◆ Work order: Of all the lines in the entries below, give again exactly those starting at the line containing "This screenshot has width=800, height=437." and ending at the line containing "Task: Click the New Report sub-tab", both ends included, and no others.
###
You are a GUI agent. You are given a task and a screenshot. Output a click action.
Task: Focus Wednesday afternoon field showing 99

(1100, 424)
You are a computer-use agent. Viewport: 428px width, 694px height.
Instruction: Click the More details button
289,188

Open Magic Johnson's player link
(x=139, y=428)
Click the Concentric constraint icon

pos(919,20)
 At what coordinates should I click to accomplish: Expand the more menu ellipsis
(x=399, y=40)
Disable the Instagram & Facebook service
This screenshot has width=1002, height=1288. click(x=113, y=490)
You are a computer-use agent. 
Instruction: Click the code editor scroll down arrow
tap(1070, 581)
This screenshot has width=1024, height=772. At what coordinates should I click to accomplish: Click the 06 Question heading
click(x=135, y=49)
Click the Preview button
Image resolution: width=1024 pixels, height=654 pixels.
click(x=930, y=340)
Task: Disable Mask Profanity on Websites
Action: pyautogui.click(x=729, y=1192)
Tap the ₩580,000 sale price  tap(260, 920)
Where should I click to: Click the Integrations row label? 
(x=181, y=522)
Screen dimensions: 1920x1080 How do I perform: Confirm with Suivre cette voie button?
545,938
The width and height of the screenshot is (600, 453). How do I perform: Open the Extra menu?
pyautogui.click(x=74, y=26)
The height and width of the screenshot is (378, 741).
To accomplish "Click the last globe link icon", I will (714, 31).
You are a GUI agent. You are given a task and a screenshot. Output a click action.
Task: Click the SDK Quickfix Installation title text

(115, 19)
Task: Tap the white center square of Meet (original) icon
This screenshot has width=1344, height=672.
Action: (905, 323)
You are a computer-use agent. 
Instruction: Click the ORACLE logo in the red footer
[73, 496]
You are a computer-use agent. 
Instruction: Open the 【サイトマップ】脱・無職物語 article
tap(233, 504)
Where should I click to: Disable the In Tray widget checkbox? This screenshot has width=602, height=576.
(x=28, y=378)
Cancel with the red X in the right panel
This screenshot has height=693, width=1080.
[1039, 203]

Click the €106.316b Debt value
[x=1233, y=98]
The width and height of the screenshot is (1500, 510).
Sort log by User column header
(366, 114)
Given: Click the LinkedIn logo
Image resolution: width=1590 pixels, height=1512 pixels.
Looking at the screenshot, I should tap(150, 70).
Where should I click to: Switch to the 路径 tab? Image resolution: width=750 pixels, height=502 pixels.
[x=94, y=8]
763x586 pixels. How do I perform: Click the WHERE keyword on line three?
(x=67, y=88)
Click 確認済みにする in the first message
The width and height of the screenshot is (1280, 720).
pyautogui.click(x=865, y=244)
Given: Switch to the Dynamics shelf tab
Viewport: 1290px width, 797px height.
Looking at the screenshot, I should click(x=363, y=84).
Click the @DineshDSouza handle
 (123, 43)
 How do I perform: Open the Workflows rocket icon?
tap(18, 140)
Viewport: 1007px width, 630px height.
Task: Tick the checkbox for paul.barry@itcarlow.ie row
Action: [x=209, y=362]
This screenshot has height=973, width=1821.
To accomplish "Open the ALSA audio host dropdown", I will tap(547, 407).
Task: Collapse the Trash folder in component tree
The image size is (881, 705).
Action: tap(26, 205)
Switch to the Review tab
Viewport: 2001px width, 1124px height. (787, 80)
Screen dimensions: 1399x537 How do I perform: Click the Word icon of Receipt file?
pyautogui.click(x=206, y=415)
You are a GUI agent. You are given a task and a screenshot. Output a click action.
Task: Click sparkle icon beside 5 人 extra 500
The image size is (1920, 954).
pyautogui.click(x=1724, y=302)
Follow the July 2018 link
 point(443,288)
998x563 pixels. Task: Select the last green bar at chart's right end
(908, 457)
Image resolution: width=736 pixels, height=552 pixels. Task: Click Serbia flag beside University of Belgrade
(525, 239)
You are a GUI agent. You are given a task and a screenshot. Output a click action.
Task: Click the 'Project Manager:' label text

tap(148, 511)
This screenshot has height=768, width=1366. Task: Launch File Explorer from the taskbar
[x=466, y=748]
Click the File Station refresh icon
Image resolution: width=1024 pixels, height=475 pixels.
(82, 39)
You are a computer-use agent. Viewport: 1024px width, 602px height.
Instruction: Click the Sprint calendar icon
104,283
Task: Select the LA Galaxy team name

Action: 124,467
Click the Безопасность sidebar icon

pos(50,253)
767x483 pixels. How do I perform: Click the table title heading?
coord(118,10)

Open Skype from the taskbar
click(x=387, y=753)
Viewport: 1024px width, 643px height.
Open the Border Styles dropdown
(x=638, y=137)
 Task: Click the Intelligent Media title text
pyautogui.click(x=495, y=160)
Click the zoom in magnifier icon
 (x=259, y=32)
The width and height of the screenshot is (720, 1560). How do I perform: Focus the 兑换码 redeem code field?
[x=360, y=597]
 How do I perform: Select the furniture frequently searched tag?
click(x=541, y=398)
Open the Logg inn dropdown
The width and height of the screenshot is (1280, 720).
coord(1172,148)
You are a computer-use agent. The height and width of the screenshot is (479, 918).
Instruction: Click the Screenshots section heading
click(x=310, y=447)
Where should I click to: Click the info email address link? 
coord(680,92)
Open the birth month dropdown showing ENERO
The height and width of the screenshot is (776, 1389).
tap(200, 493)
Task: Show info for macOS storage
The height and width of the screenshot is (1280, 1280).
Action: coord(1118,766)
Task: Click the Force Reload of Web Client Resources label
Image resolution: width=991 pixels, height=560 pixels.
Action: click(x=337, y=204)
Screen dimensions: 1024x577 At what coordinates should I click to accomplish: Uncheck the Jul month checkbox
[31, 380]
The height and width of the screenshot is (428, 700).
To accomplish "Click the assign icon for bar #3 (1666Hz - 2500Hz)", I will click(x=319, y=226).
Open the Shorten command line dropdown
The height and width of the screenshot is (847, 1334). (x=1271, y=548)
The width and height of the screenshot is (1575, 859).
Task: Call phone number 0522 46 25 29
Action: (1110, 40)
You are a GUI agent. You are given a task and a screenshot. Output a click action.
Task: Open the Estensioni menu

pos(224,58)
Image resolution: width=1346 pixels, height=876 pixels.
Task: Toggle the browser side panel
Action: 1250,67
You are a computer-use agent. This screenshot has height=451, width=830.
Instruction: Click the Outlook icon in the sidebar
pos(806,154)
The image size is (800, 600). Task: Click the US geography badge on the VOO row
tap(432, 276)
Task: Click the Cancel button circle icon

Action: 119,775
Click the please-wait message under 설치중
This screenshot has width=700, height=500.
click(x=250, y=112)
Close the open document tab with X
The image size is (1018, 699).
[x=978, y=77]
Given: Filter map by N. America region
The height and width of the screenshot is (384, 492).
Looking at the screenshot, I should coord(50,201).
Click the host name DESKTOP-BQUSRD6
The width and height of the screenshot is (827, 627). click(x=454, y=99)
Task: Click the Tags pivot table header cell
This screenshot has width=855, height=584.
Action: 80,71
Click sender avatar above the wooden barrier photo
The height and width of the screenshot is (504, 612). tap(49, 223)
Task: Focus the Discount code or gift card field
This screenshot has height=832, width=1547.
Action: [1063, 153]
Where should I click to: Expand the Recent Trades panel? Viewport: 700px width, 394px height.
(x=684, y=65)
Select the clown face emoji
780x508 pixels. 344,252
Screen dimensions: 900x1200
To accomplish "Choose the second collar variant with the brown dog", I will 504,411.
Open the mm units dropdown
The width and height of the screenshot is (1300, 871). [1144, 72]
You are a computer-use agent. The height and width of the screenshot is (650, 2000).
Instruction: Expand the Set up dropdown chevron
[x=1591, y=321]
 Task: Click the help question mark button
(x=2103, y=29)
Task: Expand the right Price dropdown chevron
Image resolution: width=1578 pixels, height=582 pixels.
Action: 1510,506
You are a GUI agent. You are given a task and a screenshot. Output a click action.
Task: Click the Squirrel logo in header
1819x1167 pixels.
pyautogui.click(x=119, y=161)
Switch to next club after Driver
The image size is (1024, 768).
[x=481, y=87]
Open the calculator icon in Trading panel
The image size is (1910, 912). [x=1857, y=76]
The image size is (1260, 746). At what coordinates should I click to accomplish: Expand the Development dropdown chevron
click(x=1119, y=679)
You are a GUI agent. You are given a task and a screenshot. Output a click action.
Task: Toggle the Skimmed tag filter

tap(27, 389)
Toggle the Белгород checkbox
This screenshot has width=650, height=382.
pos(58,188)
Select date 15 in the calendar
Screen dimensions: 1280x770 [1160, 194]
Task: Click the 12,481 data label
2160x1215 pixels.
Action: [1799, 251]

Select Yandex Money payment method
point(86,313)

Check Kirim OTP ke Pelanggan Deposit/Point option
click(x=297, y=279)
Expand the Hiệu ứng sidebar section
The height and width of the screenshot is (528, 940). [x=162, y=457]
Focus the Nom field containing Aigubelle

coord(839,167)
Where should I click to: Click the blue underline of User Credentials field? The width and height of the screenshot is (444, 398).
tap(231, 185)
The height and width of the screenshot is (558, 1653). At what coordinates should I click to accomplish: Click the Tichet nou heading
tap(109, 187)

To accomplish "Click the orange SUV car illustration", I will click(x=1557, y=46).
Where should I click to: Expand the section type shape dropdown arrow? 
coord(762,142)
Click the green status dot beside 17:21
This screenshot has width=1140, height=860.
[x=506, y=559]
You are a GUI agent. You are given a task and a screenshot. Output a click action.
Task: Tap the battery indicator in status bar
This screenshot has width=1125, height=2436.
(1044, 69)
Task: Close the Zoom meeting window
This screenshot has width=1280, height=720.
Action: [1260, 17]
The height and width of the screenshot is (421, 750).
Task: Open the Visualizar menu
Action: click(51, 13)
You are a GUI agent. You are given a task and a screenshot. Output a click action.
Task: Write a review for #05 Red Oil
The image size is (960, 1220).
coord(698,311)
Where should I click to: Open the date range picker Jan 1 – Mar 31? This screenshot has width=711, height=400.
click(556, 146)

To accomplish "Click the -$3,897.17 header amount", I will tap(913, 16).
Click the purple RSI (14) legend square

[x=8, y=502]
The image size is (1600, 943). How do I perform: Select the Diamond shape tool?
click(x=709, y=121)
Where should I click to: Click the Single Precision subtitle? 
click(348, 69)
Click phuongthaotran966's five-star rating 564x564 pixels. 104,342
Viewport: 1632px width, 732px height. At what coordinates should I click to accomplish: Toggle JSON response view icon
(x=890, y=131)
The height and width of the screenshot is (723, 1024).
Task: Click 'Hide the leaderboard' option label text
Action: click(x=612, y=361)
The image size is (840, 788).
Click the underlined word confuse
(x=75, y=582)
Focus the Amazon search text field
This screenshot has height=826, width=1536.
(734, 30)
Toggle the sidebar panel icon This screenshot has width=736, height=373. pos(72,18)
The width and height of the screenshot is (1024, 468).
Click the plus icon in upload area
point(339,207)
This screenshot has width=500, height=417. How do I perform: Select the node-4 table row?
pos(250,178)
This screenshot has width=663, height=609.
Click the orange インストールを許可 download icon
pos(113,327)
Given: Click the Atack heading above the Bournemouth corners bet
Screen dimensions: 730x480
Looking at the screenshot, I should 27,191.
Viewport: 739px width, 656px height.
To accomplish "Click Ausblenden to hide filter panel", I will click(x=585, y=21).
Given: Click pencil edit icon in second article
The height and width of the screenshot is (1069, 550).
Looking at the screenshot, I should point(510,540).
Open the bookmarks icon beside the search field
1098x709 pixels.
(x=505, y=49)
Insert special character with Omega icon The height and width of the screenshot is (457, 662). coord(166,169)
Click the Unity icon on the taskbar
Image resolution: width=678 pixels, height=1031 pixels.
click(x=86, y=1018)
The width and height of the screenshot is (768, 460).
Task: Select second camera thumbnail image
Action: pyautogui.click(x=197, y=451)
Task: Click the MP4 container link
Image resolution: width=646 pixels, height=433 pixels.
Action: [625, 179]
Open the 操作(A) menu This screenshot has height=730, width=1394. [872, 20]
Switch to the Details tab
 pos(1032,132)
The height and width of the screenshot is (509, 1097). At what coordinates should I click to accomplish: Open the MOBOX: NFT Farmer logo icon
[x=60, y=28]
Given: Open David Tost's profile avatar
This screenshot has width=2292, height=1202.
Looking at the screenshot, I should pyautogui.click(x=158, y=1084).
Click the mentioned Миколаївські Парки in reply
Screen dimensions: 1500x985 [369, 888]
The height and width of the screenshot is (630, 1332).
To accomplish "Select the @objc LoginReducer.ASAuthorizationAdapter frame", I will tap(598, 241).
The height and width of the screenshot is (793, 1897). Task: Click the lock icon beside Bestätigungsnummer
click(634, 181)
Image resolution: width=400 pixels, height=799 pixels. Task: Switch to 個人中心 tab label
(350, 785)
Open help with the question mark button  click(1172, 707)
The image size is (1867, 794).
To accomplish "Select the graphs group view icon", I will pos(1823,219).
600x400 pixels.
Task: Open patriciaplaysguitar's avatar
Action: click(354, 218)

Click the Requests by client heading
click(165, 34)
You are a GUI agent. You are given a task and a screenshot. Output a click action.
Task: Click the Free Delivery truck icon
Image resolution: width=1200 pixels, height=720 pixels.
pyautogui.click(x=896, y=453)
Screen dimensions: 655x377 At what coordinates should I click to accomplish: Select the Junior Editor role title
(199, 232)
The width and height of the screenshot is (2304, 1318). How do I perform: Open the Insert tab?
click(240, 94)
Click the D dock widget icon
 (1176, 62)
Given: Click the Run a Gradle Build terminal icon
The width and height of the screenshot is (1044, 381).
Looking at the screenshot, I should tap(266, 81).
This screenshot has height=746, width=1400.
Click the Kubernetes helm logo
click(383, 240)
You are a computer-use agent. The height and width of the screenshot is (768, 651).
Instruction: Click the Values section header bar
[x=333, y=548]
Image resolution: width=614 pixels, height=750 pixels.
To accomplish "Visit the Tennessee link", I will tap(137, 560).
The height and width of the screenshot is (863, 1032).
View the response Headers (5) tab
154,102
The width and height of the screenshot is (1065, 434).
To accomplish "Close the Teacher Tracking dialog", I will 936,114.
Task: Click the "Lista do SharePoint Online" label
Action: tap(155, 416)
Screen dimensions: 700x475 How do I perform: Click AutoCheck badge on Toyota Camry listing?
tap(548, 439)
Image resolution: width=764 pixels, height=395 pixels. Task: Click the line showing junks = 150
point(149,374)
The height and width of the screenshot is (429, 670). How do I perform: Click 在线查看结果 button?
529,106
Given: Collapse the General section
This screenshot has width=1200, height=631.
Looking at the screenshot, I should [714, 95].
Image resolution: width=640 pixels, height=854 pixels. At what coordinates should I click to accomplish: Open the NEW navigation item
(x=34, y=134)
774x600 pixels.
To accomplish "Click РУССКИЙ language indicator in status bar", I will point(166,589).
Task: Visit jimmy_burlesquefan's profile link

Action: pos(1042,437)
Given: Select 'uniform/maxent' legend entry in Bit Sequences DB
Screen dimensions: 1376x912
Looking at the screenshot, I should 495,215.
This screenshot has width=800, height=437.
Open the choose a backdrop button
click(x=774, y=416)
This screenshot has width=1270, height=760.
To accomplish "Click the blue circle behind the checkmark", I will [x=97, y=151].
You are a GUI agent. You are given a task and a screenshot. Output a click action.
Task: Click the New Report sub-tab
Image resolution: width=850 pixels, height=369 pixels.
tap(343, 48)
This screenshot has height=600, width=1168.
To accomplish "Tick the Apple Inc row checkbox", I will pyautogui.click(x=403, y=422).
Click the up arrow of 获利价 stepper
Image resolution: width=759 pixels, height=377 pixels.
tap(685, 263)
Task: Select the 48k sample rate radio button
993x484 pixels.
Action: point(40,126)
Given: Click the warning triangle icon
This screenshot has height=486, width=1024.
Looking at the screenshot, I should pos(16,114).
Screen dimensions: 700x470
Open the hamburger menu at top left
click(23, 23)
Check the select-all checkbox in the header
###
◆ Result below:
This screenshot has width=800, height=437.
Open the choose a backdrop button
click(x=774, y=416)
This screenshot has width=1270, height=760.
To accomplish "Click the blue circle behind the checkmark", I will [x=97, y=151].
You are a GUI agent. You are given a task and a screenshot. Output a click action.
Task: Click the New Report sub-tab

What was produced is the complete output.